- **What is expected**
Pick up the mailing-list reply on insight and the self after its final sentence, and continue the response in the same voice.
## BEGIN Document segment
From: Lee Corbin (lcorbin@tsoft.com)
Date: Sat Aug 04 2001 - 15:38:15 MDT
J. R. Molloy writes
> Insight is the elimination of the ignorance which is the
> very center of the self, the ignorance that self creates.
An odd word to describe this; but all right, I understand that you
are describing the momentary feeling when one's understanding and
perceptions change. Very well.
> Insight dispels that very center. With the ignorance, perception is
> not possible. It's blindness in a way. What next? I am an ordinary
> human, with all my animal instincts, pleasure and pain and reward
> and punishment and so on. I hear you [Eugene] say this, and I see
> what you are saying has some kind of reason, logic and order. It
> makes sense as far as we can see... Then how am I to have reason in
> my life? How am I to bring it about?
Who can say for sure? But I'll put my amateurish two cents in.
## END Document segment
## BEGIN Entries
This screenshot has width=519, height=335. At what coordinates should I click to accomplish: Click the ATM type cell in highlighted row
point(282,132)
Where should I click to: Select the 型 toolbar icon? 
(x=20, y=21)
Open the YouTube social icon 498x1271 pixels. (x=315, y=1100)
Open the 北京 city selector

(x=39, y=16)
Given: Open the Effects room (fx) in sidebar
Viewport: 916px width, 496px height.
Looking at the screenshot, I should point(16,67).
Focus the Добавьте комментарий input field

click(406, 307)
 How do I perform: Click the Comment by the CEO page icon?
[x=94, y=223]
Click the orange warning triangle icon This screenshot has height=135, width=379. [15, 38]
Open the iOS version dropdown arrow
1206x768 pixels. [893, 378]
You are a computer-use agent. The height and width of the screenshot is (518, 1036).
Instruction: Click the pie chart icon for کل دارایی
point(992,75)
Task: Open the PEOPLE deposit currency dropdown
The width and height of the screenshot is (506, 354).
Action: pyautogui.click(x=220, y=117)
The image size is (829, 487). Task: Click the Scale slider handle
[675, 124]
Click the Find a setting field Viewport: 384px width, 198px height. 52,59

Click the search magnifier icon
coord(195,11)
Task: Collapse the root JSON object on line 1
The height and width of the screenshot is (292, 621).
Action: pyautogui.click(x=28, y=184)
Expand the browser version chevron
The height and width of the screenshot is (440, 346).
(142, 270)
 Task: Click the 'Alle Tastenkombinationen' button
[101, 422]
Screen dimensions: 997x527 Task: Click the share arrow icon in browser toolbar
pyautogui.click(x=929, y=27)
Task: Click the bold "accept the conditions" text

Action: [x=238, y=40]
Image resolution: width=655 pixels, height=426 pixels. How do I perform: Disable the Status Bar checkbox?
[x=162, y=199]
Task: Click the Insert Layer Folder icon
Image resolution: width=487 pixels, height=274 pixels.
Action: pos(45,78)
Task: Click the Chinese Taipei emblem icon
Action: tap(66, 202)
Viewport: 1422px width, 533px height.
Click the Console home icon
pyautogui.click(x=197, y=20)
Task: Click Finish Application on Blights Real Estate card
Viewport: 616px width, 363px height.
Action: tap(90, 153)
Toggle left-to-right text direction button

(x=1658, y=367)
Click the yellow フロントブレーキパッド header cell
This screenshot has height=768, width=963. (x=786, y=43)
## END Entries
- **Task response**
Our instincts (definitely including our emotions) foment in most
of us commendable rational processes of finding what's so and
what's not. Sometimes, of course, the results of this inquiry
are not welcome. One has uncomfortable feelings of dissonance,
incompleteness, and lack of harmony, and some people simply shut
the door on those feelings and thoughts at once. We, generally
speaking, are not such people. So what we can do is carefully
and repeatedly give internal voice to those unpleasant conclusions.
In my own case, to take a recent example, I must say over and
over, "The Fred Reed piece had some definite racist passages."
When I am comfortable saying that, I can then proceed to the
more difficult abridgment, "The Fred Reed piece was racist."
Now after I say it a few times, it gets a lot easier.
In just this way, we can employ our rationality to help ourselves
move forward. In this way, we can allow, as you put it, reason
into our lives.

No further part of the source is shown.